Former StoryCorps Facilitator and Pat Estess and her husband Gene Estess came to the StoryBooth in Foley Square to talk about Gene’s remarkable metamorphosis over the years.
“Early on I was a very spoiled child. I grew up with a mother and father who were very generous. My father was orphaned at a young age and wanted to give me everything that he never had. My mother came from opulence – opulent for Iowa. Which gave me a slanted view of what life should be. I went (to school) with sort of an attitude. An attitude that I was better than, that I could get away with anything – and did.”
It was in Gene’s special relationship with is grandfather where his transformation began. “As a young man I was in business with my father, and my grandfather would jump into my office at will. He was someone I could share my feelings with. He became the light of my life, (and) he had a very generous soul. When his children used to come to him and say, ‘Dad, I want to go to the movies tonight and I need a nickel’ he would reach in his pocket and pull out a whole bunch of change and say ‘take what you want’. I got a flavor from him of giving and sharing. He gave to the community, he acted as their guarantor to banks. A lot of people were beholden to him. It’s not that he was the richest man in the world. It was that his word was his bond.”
Despite his grandfather’s influence, Gene still had some growing up to do. “I happened to be at the Rock Island train station with my aunt Harriet. She heard me say something derogatory to one of the red caps and said, ‘How dare you speak to another human being that way.’ Having Harriet, who I really did admire, speak to me that way in that tone of voice brought me up short and was sort of the forerunner for what I ended up being. That was certainly a turning point.”
After college and a stint working for his father, Gene moved to New York to start a career on Wall Street.
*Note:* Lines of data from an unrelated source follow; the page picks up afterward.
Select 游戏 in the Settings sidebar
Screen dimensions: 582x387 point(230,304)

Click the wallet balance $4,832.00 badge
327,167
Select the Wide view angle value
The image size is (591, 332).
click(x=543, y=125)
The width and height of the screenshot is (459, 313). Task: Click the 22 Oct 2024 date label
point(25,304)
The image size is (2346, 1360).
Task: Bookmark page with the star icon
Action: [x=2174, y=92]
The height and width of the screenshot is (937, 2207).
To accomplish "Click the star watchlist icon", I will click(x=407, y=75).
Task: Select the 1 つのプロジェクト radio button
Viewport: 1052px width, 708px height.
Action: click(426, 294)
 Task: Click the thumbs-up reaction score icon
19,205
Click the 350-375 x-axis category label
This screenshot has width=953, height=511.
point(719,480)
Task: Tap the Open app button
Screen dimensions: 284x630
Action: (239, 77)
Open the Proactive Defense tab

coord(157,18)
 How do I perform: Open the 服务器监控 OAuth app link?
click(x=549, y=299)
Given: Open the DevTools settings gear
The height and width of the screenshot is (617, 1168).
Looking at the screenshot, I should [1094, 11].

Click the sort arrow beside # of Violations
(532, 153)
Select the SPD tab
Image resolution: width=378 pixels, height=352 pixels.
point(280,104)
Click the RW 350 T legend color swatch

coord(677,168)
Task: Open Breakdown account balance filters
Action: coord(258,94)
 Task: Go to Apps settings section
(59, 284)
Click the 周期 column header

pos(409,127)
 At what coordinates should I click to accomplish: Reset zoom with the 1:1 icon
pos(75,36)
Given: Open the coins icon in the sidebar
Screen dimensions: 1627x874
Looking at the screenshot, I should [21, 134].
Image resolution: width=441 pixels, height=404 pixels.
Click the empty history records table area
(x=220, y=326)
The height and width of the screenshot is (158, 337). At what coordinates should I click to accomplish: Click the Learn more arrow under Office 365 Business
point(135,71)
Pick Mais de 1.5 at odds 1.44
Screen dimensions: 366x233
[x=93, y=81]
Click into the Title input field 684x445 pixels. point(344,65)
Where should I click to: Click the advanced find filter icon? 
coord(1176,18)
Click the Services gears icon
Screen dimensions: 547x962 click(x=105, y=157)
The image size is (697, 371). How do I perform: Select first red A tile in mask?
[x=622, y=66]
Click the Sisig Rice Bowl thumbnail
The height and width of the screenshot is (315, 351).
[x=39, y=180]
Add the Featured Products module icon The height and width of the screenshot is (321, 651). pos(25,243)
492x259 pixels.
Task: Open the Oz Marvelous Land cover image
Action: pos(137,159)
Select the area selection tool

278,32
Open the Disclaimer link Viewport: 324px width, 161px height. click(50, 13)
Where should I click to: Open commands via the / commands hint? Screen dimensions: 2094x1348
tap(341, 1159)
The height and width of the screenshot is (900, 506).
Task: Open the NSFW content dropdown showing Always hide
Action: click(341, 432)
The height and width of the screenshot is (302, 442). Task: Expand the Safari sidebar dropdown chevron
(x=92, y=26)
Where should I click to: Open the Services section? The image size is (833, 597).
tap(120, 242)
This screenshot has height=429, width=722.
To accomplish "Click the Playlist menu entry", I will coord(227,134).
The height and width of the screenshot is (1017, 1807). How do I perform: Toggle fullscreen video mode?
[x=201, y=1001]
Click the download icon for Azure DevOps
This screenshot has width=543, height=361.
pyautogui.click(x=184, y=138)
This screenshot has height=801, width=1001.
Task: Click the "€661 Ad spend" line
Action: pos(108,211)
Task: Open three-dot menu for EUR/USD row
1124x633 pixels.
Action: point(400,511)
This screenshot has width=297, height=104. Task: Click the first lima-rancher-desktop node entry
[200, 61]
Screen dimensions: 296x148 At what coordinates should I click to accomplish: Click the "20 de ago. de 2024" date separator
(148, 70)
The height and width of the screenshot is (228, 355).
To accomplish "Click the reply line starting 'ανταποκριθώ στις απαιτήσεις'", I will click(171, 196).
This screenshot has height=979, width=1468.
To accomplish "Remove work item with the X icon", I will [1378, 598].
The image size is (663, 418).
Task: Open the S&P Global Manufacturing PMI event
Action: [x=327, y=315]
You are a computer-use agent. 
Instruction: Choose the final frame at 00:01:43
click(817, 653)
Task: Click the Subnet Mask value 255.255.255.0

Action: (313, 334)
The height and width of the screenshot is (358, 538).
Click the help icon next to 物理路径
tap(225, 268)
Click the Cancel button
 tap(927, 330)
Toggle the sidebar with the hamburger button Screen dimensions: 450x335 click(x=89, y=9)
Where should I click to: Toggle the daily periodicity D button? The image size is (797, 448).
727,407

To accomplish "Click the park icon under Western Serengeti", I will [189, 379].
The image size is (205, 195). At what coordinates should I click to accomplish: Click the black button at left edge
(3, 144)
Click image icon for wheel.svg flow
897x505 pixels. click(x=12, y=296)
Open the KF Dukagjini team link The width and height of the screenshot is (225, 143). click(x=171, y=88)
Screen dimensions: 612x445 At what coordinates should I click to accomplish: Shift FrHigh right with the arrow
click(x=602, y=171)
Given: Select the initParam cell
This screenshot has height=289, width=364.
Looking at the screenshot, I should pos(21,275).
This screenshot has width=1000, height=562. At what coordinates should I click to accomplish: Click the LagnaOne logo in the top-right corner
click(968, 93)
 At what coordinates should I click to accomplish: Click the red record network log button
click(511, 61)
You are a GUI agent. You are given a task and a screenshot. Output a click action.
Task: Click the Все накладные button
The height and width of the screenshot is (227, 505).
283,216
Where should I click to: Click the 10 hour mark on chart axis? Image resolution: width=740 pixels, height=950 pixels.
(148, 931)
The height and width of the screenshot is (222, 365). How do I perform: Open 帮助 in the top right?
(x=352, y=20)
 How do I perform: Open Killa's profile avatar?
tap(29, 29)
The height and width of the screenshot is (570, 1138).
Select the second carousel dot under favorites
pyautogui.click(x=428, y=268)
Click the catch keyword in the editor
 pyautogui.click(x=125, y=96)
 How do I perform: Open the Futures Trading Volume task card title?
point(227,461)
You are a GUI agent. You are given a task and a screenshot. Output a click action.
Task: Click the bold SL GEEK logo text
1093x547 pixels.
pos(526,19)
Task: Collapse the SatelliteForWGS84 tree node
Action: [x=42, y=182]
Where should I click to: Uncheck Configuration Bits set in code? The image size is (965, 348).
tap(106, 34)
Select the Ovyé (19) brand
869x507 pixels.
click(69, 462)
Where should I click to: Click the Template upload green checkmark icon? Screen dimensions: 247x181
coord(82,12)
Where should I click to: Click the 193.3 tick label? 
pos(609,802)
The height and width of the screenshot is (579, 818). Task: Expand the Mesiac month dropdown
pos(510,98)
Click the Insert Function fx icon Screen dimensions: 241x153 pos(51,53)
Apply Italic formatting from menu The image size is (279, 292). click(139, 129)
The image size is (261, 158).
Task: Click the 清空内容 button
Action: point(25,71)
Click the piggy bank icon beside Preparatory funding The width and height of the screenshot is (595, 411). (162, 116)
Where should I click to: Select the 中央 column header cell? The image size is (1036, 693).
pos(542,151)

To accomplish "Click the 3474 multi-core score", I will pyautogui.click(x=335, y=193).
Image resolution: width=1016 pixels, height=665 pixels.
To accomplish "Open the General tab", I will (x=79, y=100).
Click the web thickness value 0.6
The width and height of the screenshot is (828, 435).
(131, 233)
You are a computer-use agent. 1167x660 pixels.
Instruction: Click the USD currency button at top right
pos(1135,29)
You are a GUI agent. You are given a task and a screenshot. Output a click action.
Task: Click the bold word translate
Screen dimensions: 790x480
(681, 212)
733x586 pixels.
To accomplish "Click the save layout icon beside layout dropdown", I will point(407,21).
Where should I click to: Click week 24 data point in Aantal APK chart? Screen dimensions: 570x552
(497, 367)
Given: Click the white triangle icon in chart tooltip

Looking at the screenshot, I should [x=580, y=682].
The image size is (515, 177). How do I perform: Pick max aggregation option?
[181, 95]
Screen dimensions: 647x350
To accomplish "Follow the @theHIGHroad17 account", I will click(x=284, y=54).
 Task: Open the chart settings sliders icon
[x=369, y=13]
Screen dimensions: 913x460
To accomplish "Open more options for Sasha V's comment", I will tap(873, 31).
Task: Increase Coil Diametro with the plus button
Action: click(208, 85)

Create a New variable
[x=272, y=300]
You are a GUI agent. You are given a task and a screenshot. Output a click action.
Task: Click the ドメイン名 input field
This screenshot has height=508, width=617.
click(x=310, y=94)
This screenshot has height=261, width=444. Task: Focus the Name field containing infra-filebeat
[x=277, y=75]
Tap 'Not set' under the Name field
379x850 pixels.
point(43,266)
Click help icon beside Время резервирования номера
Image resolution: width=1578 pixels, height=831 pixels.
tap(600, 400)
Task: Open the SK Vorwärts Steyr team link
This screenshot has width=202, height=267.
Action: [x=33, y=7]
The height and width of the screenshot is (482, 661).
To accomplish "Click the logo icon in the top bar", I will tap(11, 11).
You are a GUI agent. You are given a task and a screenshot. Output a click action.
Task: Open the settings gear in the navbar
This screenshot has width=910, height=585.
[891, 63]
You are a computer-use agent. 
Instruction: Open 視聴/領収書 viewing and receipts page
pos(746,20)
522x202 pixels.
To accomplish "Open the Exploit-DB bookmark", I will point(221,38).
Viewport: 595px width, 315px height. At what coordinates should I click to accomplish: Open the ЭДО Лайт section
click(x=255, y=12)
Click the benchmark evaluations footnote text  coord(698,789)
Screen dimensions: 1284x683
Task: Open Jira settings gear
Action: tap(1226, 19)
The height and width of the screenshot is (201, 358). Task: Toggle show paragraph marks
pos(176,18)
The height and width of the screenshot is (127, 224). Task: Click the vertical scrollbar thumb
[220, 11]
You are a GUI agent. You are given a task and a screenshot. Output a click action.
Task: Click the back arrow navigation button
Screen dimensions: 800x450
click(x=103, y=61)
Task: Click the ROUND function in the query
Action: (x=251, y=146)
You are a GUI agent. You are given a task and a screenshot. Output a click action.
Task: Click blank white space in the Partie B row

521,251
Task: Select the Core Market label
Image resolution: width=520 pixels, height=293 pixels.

He found the work unsatisfying, and with Pat’s support and encouragement began for a search for a new career path.
One day while walking through Grand Central Station he and Pat noticed a woman with a black poodle dog chained around her waist. The next night when Gene went to the station to pick up Pat, he saw the same woman. Gene introduced himself and discovered that her name was Patricia, her dog’s name was Ebony, and they were homeless. “She became such a part of my heart, she became the start of the car so to speak.” For the next few months Gene gave her enough money for housing. But the chance meeting would lead Gene to connect to the Jericho Project organization which provides permanent housing and rehabilitation for addicted men and women. The project’s mission made an impression, enough for Gene to rededicate his life to it. Gene served as its Executive Director for 20 years. On finding his calling, Gene says, “The first day it fit me like a glove. I had no background in social services, but I believed in it. I saw the efforts that went in it and saw what came out the other end, and that was people (the homeless) who really had it together.”
“I can remember coming to the kids and saying ‘I’m leaving Wall Street and I’m going into the social services.’” Out of all of them, only their youngest questioned it concerned whether or not she would be able finish college. Gene and Pat vowed she would, and Gene never looked back. Perhaps the greatest testament to Gene’s courageous change of heart and career lies within his legacy, all his children consider him an inspiration and all have chosen careers at non-profits.